New data from the Federal Reserve highlight how many Americans continue to struggle financially more than five years after the end of the Great Recession.
As of September 2013, when the central bank conducted the poll, a quarter of families said they were "just getting by," while an additional 13 percent were struggling to make ends meet.
Asked to compare their current financial situation with how they were faring five years ago, as the housing crash was wreaking havoc on the economy, 34 percent of respondents said they were doing "somewhat or much worse" than in 2008. The same percentage reported essentially treading water, while 30 percent said they were doing better.
"Given that respondents were being asked to compare their incomes to 2008, when the United States was in the depths of the financial crisis, the fact that over two-thirds of respondents reported being the same or worse off financially highlights the uneven nature of the recovery," the Federal Reserve said in the report.
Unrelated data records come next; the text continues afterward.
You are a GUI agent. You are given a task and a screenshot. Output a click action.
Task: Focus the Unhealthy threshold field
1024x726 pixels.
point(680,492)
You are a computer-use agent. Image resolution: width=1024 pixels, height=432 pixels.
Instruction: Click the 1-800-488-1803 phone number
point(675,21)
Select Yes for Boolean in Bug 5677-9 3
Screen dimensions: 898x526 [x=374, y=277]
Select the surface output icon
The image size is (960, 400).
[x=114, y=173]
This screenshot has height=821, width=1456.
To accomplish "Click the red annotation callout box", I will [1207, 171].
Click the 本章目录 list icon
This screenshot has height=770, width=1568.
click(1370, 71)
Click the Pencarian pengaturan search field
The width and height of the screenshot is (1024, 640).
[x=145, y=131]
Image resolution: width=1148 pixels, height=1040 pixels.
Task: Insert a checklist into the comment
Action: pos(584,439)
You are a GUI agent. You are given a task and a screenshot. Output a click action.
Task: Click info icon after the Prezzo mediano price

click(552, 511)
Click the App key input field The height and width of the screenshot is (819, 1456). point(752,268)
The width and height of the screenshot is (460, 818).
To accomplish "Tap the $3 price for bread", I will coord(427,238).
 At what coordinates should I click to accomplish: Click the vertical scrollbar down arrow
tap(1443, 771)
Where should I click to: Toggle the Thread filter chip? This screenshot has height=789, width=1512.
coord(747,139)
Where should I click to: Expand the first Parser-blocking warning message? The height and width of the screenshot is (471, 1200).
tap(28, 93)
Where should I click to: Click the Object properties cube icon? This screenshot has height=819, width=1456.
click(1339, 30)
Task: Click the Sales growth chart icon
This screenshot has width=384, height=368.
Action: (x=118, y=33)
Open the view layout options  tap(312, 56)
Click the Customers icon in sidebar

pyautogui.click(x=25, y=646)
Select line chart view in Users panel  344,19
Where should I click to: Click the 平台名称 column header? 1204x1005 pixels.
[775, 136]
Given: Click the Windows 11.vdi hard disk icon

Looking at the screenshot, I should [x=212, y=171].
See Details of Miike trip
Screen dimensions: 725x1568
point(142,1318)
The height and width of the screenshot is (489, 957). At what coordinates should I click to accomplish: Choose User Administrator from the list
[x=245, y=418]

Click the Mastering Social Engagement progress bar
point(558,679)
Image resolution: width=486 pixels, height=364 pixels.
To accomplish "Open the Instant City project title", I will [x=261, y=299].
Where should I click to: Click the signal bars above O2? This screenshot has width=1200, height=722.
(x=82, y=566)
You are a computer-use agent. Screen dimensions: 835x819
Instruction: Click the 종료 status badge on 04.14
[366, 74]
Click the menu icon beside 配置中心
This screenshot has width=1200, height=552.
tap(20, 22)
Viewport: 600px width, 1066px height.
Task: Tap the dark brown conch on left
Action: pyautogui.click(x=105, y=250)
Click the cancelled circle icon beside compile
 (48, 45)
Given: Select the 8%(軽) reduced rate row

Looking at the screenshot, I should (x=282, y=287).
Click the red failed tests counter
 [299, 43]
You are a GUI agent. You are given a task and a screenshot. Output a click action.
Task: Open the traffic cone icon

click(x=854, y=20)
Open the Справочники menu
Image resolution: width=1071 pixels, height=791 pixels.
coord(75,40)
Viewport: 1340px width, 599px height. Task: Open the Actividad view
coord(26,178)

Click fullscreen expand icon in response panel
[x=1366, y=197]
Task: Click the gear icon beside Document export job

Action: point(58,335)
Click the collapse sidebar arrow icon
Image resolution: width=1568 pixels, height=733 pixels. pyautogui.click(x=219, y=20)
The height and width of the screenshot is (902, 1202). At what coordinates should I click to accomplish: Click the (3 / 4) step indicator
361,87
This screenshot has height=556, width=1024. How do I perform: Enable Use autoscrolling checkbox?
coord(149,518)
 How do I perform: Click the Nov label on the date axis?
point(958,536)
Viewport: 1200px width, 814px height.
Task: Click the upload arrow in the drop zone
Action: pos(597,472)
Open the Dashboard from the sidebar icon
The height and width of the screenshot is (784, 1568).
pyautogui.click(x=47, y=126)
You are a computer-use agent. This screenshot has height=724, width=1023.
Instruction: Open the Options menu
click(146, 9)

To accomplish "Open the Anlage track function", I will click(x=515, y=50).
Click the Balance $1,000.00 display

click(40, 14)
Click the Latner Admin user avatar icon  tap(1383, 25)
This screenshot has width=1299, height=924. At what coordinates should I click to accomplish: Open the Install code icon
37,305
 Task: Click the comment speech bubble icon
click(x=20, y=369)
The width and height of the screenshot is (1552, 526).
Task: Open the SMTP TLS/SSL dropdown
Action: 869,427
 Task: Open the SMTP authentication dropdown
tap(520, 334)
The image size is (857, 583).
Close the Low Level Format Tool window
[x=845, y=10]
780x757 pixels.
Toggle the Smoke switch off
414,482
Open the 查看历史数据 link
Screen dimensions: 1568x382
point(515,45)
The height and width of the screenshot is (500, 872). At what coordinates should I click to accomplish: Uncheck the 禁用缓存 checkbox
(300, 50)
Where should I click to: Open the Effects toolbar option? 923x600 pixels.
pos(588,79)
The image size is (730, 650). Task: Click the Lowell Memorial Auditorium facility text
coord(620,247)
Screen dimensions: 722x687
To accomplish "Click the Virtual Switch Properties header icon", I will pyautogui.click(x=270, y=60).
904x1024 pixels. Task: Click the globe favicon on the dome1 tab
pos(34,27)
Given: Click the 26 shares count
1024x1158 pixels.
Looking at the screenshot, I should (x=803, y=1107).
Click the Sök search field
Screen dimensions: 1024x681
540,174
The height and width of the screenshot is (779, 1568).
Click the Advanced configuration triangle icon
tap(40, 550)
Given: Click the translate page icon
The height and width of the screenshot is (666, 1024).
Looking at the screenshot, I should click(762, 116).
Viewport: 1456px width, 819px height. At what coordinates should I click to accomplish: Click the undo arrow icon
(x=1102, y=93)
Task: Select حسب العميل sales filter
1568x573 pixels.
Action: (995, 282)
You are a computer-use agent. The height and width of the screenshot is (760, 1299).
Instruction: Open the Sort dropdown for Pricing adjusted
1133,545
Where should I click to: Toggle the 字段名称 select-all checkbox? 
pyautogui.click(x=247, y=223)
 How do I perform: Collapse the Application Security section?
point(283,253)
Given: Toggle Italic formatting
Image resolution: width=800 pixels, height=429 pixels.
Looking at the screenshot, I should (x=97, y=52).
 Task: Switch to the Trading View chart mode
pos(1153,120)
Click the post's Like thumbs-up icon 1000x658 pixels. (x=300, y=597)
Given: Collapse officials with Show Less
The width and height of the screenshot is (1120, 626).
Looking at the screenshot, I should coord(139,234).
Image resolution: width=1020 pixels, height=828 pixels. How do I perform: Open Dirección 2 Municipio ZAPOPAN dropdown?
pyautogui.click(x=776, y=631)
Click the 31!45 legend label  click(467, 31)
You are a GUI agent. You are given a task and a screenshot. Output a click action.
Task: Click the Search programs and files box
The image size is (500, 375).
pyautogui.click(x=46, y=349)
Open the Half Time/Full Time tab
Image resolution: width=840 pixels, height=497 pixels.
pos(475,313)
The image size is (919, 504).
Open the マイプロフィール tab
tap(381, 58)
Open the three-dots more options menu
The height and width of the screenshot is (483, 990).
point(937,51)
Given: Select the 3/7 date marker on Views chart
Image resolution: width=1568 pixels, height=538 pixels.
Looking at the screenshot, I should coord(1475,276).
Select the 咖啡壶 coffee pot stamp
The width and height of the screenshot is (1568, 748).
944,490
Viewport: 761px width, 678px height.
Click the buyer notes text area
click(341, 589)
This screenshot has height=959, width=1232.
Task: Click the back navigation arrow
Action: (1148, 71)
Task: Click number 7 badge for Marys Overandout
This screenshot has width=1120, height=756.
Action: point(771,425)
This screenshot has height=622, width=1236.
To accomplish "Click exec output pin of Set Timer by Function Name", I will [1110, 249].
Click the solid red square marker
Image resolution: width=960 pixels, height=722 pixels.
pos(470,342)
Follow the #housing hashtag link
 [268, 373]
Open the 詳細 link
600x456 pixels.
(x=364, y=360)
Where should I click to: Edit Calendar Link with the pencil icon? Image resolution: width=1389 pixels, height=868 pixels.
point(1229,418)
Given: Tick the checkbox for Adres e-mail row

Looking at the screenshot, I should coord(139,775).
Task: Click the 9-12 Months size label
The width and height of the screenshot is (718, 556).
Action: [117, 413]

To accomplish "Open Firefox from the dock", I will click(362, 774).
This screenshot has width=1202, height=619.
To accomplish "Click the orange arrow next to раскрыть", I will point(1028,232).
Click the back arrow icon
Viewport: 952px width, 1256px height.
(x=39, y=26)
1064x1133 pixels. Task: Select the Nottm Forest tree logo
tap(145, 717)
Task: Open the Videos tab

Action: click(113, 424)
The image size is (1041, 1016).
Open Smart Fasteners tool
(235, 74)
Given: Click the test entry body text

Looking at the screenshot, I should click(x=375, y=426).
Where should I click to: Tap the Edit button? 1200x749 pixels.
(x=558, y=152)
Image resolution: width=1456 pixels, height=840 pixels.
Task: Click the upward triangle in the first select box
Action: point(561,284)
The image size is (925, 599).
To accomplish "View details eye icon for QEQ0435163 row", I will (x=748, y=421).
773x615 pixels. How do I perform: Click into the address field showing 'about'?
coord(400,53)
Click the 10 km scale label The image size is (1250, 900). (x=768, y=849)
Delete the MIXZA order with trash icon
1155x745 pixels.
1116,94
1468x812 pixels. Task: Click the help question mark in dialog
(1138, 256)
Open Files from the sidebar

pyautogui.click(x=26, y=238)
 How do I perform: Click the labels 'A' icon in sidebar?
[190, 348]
The Fed found that more than 60 percent of U.S. families were either "doing OK" or "living comfortably."
The survey of 4,100 households was conducted between September and October of last year. Since then, economic growth has been inconsistent. The nation's GDP shrank 2.1 percent over the first three months of the year, when harsh winter weather slowed consumer spending and dented the housing sector. But GDP surged to an annualized 4 percent between April and June, while the job market has strengthened in recent months.
Americans' biggest financial concerns centered on three issues, the Fed found: retirement, education and jobs. And even with the economy seemingly on the mend, other findings from the Fed survey highlight the financial challenges many Americans still face.
For instance, a third of households who had applied for credit in the previous 12 months reported being turned down or getting less than they asked for. Meanwhile, 10 percent of households said their income fluctuates significantly from month to month, largely because of an irregular work schedule or because respondents are unemployed.
Wage growth has been soft throughout the recovery, which officially began in June 2009. That has strained household budgets and damped consumer spending, slowing the pace of recovery. Average hourly earnings for all private nonfarm employees was essentially flat last month. Wages are now growing at an annualized rate of only 2 percent, barely keeping earners ahead of inflation this year.
Other key findings from the Fed survey:
- 31 percent of nonretired respondents said they have no retirement savings or pension.
- 26 percent of households expected the value of their homes to rise less than 5 percent over the next 12 months.
- 24 percent reported having some form of education debt as of September 2013, with 18 percent of this group indicating they were behind on payments.
- Over 50 percent of renters said they had to curb their spending over the prior 12 months in order to pay the rent.
- 57 percent of respondents with credit cards reported paying off their balances in full each month.